Your instructions -
When you reach the line that contains "Click the Grafana logo icon" in the data below, start reproducing lines exactly, and stop after the line that contains "The image size is (2072, 1029).".

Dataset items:
◆ ◆ ◆ ◆ ◆ ◆ ◆

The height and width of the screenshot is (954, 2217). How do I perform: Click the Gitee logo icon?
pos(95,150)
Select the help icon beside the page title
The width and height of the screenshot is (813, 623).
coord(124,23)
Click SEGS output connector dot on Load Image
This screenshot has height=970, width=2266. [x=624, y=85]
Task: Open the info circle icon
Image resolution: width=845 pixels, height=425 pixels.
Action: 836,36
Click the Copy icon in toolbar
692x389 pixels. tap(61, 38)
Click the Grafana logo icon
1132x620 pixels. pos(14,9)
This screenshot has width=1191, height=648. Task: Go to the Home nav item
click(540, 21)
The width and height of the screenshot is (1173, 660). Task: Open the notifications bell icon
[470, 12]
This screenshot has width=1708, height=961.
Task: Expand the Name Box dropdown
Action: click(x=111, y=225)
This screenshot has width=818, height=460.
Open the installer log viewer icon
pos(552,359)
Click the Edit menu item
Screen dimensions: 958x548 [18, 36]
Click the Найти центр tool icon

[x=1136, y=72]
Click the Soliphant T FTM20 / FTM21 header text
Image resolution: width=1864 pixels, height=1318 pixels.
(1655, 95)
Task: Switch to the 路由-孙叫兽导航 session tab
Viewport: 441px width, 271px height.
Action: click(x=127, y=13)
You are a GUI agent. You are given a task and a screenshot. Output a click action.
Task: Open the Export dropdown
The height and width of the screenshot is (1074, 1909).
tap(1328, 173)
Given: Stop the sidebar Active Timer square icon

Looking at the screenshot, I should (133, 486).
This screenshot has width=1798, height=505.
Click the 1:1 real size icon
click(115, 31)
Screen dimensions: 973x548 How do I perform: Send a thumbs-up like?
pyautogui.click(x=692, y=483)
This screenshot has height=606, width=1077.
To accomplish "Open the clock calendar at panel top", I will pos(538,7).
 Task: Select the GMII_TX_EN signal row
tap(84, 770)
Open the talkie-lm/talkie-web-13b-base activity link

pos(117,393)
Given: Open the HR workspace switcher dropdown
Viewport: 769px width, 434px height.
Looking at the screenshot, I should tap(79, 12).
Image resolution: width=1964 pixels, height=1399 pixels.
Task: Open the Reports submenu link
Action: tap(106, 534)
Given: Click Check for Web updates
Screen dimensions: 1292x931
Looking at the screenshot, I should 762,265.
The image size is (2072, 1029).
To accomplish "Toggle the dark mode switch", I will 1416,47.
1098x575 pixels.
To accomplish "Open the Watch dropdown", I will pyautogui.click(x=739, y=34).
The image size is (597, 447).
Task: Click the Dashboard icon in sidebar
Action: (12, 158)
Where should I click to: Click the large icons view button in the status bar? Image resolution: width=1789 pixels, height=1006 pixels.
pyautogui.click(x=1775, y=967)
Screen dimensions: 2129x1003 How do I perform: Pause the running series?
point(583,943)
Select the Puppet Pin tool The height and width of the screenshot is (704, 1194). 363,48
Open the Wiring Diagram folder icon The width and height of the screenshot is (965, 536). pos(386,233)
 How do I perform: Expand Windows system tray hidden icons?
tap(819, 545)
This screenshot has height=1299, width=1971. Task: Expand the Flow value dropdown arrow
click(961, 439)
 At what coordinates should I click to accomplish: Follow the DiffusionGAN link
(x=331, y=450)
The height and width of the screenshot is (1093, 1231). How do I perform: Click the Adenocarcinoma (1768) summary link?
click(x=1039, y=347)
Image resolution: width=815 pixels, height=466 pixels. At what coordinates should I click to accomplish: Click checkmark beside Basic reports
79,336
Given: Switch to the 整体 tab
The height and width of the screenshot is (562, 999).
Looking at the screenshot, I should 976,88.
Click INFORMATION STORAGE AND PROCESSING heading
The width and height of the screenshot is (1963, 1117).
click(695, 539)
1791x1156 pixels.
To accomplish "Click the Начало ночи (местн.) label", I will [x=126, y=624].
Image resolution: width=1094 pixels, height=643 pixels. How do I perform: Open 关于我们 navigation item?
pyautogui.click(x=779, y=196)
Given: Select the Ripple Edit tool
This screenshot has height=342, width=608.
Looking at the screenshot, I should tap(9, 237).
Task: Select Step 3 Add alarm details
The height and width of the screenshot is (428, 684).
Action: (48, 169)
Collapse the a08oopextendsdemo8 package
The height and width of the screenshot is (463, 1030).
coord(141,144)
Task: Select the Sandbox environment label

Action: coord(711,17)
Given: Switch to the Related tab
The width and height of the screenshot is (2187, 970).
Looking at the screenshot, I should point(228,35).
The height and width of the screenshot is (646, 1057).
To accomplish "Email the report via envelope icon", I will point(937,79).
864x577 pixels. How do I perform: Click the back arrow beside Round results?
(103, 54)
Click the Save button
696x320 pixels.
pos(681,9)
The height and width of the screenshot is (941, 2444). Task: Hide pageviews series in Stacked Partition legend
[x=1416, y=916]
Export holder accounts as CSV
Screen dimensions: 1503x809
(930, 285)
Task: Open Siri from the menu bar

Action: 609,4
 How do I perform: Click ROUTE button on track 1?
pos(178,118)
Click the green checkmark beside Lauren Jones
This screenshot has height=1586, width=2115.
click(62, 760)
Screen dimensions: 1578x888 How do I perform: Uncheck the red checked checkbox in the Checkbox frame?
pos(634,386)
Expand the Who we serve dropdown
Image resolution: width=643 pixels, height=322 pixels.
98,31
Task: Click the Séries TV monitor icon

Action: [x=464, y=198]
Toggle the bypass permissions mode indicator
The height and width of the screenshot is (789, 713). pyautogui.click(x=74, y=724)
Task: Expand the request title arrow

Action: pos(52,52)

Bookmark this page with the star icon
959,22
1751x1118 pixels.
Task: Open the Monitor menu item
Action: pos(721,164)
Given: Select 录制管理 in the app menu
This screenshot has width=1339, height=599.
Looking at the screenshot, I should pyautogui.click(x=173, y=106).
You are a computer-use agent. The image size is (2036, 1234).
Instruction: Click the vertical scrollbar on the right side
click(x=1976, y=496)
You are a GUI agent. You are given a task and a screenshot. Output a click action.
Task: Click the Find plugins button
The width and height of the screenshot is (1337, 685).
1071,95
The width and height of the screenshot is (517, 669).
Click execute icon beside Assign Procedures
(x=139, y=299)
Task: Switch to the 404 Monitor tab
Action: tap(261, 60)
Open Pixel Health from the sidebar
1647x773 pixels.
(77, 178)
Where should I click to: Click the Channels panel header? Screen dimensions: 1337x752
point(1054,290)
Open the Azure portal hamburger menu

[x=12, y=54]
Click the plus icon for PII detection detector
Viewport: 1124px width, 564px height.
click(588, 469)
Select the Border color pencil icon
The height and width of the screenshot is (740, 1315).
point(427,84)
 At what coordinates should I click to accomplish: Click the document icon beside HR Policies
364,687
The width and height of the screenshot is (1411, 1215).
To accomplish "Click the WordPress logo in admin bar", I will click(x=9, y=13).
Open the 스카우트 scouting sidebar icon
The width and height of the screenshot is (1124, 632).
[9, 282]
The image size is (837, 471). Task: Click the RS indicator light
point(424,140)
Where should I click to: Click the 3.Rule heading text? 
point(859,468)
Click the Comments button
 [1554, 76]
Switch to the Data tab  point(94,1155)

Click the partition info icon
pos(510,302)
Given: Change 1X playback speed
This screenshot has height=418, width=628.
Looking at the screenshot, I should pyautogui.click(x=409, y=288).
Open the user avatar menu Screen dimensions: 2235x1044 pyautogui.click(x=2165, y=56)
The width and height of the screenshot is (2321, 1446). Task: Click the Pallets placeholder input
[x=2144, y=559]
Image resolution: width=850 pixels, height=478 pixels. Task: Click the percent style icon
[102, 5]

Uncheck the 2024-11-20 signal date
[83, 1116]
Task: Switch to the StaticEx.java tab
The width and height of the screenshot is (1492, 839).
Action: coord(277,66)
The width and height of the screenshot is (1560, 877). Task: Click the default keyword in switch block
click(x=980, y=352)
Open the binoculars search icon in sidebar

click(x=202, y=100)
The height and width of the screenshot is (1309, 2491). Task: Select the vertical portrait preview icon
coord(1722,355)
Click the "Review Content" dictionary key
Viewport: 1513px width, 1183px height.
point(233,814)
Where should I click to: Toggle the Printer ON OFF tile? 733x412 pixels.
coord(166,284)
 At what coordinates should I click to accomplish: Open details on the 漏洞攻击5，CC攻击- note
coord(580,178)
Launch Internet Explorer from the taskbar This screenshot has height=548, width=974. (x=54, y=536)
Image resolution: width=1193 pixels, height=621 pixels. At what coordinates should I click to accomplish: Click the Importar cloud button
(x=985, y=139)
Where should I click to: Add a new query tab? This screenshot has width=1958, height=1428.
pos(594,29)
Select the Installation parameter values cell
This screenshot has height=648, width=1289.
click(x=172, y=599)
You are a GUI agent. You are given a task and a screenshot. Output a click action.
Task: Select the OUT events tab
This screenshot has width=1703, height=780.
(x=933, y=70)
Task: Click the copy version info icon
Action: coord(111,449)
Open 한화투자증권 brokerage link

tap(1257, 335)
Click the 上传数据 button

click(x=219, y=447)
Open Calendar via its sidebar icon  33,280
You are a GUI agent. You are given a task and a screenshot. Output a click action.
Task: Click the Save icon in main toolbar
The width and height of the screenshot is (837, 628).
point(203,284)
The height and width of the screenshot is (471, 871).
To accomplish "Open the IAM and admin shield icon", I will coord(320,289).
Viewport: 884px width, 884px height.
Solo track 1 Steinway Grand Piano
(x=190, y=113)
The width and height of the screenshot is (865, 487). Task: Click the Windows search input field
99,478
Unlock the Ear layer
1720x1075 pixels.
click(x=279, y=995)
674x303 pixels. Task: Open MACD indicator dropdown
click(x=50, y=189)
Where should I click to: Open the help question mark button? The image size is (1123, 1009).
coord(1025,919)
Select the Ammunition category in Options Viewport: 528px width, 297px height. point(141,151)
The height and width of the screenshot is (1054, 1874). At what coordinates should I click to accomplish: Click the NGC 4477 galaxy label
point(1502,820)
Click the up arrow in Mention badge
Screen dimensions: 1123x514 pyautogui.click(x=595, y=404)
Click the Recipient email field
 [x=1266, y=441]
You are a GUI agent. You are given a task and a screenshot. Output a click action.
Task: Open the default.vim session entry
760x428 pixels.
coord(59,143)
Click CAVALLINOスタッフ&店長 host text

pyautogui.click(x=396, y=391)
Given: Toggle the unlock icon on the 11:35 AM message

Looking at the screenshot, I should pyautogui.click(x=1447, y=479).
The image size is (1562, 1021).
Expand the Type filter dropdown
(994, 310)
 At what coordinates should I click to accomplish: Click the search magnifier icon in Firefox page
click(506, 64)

◆ ◆ ◆ ◆ ◆ ◆ ◆

Answer to this task -
Click the Grafana logo icon
1132x620 pixels. pos(14,9)
This screenshot has width=1191, height=648. Task: Go to the Home nav item
click(540, 21)
The width and height of the screenshot is (1173, 660). Task: Open the notifications bell icon
[470, 12]
This screenshot has width=1708, height=961.
Task: Expand the Name Box dropdown
Action: click(x=111, y=225)
This screenshot has width=818, height=460.
Open the installer log viewer icon
pos(552,359)
Click the Edit menu item
Screen dimensions: 958x548 [18, 36]
Click the Найти центр tool icon

[x=1136, y=72]
Click the Soliphant T FTM20 / FTM21 header text
Image resolution: width=1864 pixels, height=1318 pixels.
(1655, 95)
Task: Switch to the 路由-孙叫兽导航 session tab
Viewport: 441px width, 271px height.
Action: click(x=127, y=13)
You are a GUI agent. You are given a task and a screenshot. Output a click action.
Task: Open the Export dropdown
The height and width of the screenshot is (1074, 1909).
tap(1328, 173)
Given: Stop the sidebar Active Timer square icon

Looking at the screenshot, I should (133, 486).
This screenshot has width=1798, height=505.
Click the 1:1 real size icon
click(115, 31)
Screen dimensions: 973x548 How do I perform: Send a thumbs-up like?
pyautogui.click(x=692, y=483)
This screenshot has height=606, width=1077.
To accomplish "Open the clock calendar at panel top", I will pos(538,7).
 Task: Select the GMII_TX_EN signal row
tap(84, 770)
Open the talkie-lm/talkie-web-13b-base activity link

pos(117,393)
Given: Open the HR workspace switcher dropdown
Viewport: 769px width, 434px height.
Looking at the screenshot, I should tap(79, 12).
Image resolution: width=1964 pixels, height=1399 pixels.
Task: Open the Reports submenu link
Action: tap(106, 534)
Given: Click Check for Web updates
Screen dimensions: 1292x931
Looking at the screenshot, I should 762,265.
The image size is (2072, 1029).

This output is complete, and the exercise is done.